KWM Whisky Advent Calendar 2016: Day 5

5 12 2016

It was an immediate case of double whisky deja vu tonight, as another Gordon & MacPhail Connoisseurs Choice whisky emerged from the calendar, the second in five days following Day 1’s ultra-exuberant dram.  But the recall did not stop there:  rewind 10 Whisky Days to Day 20 of 2015, where the Connoisseurs Choice in question was a single malt from the little-known Inchgower distillery.  Now jump back to the present, where the Connoisseurs Choice in question is…a single malt from the little-known Inchgower distillery.  Um.  The cool thing about the 2016 version of Inchgower is that it was bottled this year and isn’t even available for purchase yet in Calgary; you can pre-order it at KWM now for $100.  While last calendar’s Inchgower was a 14-year malt, this one may be the first ever 11-year single malt I have ever seen, distilled in 2005 and bottled in 2016; whisky in prime numbers, I guess.

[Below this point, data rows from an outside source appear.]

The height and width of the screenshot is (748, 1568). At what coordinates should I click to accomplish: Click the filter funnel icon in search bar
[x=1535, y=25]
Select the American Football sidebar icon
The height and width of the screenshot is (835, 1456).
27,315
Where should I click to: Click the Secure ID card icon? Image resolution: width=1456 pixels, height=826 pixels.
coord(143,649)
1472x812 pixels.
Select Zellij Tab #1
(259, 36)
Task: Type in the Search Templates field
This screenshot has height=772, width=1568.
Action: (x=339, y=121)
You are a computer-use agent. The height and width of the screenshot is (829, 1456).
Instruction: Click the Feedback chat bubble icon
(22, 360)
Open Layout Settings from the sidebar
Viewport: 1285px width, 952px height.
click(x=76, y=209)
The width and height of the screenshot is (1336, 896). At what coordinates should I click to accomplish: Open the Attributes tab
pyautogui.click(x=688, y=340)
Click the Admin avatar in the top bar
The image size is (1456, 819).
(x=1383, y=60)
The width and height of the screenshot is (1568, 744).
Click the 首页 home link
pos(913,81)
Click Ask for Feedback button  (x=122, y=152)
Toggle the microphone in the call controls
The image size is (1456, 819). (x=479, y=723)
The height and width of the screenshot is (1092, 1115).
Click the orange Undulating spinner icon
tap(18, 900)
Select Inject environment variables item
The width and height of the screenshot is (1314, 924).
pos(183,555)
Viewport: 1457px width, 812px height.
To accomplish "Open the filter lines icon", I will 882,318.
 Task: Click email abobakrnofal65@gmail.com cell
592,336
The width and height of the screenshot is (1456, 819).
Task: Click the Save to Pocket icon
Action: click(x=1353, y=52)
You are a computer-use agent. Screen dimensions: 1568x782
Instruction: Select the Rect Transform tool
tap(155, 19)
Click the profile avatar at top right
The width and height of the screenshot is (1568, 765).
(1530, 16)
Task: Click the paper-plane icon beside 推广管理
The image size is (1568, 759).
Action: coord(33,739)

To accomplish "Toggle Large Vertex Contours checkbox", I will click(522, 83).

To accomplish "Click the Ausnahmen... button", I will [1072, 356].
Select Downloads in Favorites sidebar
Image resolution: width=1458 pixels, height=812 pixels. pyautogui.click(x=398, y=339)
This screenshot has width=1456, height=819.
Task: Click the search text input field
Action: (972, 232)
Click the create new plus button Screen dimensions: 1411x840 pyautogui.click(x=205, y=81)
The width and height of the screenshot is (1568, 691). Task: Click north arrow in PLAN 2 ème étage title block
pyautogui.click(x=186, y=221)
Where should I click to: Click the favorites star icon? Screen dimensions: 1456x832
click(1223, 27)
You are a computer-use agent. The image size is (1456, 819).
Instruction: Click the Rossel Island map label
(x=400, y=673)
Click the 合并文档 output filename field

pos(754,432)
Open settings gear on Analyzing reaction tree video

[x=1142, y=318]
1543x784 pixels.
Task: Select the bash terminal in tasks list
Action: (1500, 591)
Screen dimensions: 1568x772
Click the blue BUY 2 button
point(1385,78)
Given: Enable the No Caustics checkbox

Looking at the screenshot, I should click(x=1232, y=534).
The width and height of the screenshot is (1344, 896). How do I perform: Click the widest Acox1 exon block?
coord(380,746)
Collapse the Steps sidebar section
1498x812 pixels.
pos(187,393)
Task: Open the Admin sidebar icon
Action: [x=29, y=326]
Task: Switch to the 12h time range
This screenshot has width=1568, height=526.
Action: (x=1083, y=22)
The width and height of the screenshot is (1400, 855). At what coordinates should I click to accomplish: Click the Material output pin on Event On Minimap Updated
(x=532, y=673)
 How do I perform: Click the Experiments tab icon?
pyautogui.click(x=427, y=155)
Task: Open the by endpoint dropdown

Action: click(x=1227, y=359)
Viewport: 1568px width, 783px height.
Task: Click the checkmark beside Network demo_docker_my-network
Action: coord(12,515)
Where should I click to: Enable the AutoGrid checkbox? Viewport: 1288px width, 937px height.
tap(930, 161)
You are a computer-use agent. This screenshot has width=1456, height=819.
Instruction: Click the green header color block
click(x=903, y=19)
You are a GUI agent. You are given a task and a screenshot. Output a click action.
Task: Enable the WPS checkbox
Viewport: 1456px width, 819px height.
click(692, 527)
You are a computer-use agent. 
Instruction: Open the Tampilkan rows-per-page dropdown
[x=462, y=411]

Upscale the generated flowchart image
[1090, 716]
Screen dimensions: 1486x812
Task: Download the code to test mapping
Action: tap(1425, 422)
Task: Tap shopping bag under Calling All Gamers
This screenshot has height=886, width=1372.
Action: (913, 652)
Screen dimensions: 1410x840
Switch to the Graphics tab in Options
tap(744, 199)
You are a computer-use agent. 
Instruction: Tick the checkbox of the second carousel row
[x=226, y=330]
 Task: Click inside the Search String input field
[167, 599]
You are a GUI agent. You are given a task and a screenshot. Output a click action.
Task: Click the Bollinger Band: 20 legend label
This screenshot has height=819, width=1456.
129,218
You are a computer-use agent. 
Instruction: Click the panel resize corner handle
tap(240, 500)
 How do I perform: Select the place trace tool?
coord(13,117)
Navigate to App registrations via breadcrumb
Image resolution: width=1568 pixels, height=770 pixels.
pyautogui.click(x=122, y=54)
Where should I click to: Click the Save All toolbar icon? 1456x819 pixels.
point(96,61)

A familiar face, a familiar result.

Inchgower is the type of distillery that the Connoisseurs Choice lineup was created to showcase, a hardworking but under-the-radar producer that almost never sees its whisky bottled under its own name.  To paraphrase myself from 10 whisky blog entries ago in order to avoid unnecessary work, less than 1% of Inchgower’s production is labelled and sold as an Inchgower malt:  most of the fruits of its labour anonymously form part of the backbone of big-time Diageo blends like Bell’s, Johnny Walker and White Horse.  It’s located in Speyside, which the label of this bottle optimistically refers to as “the Premier Cru of single malt scotch” (inadvertently leaving open the question of who the Grand Cru is…I’ll let the Highlands and Islay fight it out).


They’re known as the WHAT??

This 11 year-old bottling is somehow darker than its 14 year-old older brother, despite both being matured in refill sherry casks.  A slightly grungy nose blends shoe polish, leather, salt lick, pinecones and almonds, and isn’t helped much by the addition of water.  Things thankfully get somewhat more pleasing once the Inchgower hits your lips, where you try to decipher a strange but interesting mix of peanut shells, apricot, pennies and celery salt, all of which hang around cautiously after you swallow like high school kids in a new social situation.  It’s fun to meet a new distillery once, no matter how the whisky is; with Inchgower, I think twice is enough.  Onward.